▸ Problem to work on:
All of the entries below are to be retyped exactly.

[Supplied entries — start]

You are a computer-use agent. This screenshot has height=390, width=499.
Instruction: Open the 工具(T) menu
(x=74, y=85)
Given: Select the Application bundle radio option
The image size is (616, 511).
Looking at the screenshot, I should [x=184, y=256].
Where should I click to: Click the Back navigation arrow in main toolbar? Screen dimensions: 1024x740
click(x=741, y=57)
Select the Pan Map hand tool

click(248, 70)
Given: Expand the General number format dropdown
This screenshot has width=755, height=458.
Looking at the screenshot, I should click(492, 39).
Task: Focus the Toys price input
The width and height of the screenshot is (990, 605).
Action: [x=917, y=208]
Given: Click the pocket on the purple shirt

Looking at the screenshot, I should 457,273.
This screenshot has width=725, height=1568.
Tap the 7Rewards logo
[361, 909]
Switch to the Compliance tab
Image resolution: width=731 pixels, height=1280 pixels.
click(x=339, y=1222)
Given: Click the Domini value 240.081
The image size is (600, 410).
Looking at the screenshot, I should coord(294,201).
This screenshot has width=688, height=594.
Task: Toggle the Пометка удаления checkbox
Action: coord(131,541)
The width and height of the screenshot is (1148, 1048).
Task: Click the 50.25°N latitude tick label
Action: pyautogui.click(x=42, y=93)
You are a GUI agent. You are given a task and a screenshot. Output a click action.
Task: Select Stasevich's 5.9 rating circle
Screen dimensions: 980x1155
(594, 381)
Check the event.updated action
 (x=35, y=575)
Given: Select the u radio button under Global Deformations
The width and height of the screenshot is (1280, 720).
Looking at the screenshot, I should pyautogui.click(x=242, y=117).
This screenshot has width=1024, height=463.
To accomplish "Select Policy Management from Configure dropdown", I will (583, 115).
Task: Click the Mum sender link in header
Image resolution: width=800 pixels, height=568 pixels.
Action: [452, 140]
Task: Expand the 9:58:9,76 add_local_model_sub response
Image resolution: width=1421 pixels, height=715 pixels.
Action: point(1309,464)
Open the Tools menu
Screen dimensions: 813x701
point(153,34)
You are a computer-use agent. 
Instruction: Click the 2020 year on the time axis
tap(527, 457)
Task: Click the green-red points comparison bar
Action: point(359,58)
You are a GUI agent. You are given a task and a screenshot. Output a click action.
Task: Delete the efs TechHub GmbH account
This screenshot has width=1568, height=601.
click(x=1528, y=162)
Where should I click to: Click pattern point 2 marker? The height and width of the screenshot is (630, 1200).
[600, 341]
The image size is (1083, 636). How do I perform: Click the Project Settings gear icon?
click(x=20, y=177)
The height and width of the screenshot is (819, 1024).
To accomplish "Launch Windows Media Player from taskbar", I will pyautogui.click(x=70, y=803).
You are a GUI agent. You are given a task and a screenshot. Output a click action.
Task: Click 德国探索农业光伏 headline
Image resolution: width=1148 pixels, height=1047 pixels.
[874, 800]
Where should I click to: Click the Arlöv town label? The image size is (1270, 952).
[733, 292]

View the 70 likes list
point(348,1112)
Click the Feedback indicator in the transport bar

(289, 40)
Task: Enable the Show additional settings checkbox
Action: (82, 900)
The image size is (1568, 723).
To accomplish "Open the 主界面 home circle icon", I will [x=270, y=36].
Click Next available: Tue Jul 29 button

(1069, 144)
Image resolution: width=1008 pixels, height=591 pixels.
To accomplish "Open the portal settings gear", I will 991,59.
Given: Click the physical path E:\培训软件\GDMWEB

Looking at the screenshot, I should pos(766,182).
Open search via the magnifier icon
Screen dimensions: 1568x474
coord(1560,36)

[Supplied entries — finish]

▸ Expected output:
You are a computer-use agent. This screenshot has height=390, width=499.
Instruction: Open the 工具(T) menu
(x=74, y=85)
Given: Select the Application bundle radio option
The image size is (616, 511).
Looking at the screenshot, I should [x=184, y=256].
Where should I click to: Click the Back navigation arrow in main toolbar? Screen dimensions: 1024x740
click(x=741, y=57)
Select the Pan Map hand tool

click(248, 70)
Given: Expand the General number format dropdown
This screenshot has width=755, height=458.
Looking at the screenshot, I should click(492, 39).
Task: Focus the Toys price input
The width and height of the screenshot is (990, 605).
Action: [x=917, y=208]
Given: Click the pocket on the purple shirt

Looking at the screenshot, I should 457,273.
This screenshot has width=725, height=1568.
Tap the 7Rewards logo
[361, 909]
Switch to the Compliance tab
Image resolution: width=731 pixels, height=1280 pixels.
click(x=339, y=1222)
Given: Click the Domini value 240.081
The image size is (600, 410).
Looking at the screenshot, I should coord(294,201).
This screenshot has width=688, height=594.
Task: Toggle the Пометка удаления checkbox
Action: coord(131,541)
The width and height of the screenshot is (1148, 1048).
Task: Click the 50.25°N latitude tick label
Action: pyautogui.click(x=42, y=93)
You are a GUI agent. You are given a task and a screenshot. Output a click action.
Task: Select Stasevich's 5.9 rating circle
Screen dimensions: 980x1155
(594, 381)
Check the event.updated action
 (x=35, y=575)
Given: Select the u radio button under Global Deformations
The width and height of the screenshot is (1280, 720).
Looking at the screenshot, I should pyautogui.click(x=242, y=117).
This screenshot has width=1024, height=463.
To accomplish "Select Policy Management from Configure dropdown", I will (583, 115).
Task: Click the Mum sender link in header
Image resolution: width=800 pixels, height=568 pixels.
Action: [452, 140]
Task: Expand the 9:58:9,76 add_local_model_sub response
Image resolution: width=1421 pixels, height=715 pixels.
Action: point(1309,464)
Open the Tools menu
Screen dimensions: 813x701
point(153,34)
You are a computer-use agent. 
Instruction: Click the 2020 year on the time axis
tap(527, 457)
Task: Click the green-red points comparison bar
Action: point(359,58)
You are a GUI agent. You are given a task and a screenshot. Output a click action.
Task: Delete the efs TechHub GmbH account
This screenshot has width=1568, height=601.
click(x=1528, y=162)
Where should I click to: Click pattern point 2 marker? The height and width of the screenshot is (630, 1200).
[600, 341]
The image size is (1083, 636). How do I perform: Click the Project Settings gear icon?
click(x=20, y=177)
The height and width of the screenshot is (819, 1024).
To accomplish "Launch Windows Media Player from taskbar", I will pyautogui.click(x=70, y=803).
You are a GUI agent. You are given a task and a screenshot. Output a click action.
Task: Click 德国探索农业光伏 headline
Image resolution: width=1148 pixels, height=1047 pixels.
[874, 800]
Where should I click to: Click the Arlöv town label? The image size is (1270, 952).
[733, 292]

View the 70 likes list
point(348,1112)
Click the Feedback indicator in the transport bar

(289, 40)
Task: Enable the Show additional settings checkbox
Action: (82, 900)
The image size is (1568, 723).
To accomplish "Open the 主界面 home circle icon", I will [x=270, y=36].
Click Next available: Tue Jul 29 button

(1069, 144)
Image resolution: width=1008 pixels, height=591 pixels.
To accomplish "Open the portal settings gear", I will 991,59.
Given: Click the physical path E:\培训软件\GDMWEB

Looking at the screenshot, I should pos(766,182).
Open search via the magnifier icon
Screen dimensions: 1568x474
coord(1560,36)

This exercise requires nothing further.